- [WHAT IS NEEDED] Locate the string "will" throughout the material and copy every line in which it occurs.

- [DATASET RECORDS]
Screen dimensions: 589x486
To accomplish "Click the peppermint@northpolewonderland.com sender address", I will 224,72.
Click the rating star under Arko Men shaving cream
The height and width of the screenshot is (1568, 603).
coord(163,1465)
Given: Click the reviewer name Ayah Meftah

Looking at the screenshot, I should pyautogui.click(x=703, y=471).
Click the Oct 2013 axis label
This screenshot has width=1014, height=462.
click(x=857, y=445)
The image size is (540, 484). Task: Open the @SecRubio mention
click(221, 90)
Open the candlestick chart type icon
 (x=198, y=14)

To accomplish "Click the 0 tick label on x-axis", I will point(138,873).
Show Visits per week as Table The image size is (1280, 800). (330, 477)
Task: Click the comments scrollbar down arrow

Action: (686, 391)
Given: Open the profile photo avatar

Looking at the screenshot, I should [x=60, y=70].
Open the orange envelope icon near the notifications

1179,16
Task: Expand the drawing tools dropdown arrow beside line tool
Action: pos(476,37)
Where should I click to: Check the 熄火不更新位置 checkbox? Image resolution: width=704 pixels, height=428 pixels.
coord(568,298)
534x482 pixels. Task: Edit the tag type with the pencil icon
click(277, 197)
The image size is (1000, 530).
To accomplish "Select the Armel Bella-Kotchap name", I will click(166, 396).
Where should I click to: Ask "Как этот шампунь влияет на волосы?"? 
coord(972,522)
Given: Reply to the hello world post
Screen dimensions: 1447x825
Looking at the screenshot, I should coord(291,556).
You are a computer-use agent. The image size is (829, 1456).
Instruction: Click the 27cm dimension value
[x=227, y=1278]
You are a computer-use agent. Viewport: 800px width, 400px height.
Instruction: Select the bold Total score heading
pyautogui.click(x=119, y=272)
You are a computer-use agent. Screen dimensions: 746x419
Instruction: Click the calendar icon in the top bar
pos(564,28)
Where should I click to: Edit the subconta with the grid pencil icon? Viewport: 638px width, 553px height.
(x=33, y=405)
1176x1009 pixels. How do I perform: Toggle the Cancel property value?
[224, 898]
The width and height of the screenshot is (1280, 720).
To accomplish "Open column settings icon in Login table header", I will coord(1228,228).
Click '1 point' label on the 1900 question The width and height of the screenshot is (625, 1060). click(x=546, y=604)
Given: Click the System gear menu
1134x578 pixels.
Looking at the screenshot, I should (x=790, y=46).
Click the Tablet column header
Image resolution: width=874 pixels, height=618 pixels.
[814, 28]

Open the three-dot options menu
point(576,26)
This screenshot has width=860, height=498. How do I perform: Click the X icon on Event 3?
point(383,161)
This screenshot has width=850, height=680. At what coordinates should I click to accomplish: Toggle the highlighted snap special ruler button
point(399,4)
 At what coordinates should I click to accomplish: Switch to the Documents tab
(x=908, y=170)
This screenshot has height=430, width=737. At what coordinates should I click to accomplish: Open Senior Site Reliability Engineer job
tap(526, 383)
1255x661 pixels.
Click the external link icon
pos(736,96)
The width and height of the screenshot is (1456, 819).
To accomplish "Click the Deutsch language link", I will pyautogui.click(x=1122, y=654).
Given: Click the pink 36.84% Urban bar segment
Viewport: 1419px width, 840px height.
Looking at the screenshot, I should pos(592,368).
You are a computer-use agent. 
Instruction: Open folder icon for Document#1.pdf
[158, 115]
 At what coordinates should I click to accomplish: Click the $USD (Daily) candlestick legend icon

- [SOLUTION]
To accomplish "Click the peppermint@northpolewonderland.com sender address", I will 224,72.
To accomplish "Click the 0 tick label on x-axis", I will point(138,873).
To accomplish "Select the Armel Bella-Kotchap name", I will click(166, 396).
To accomplish "Open column settings icon in Login table header", I will coord(1228,228).
To accomplish "Click the Deutsch language link", I will pyautogui.click(x=1122, y=654).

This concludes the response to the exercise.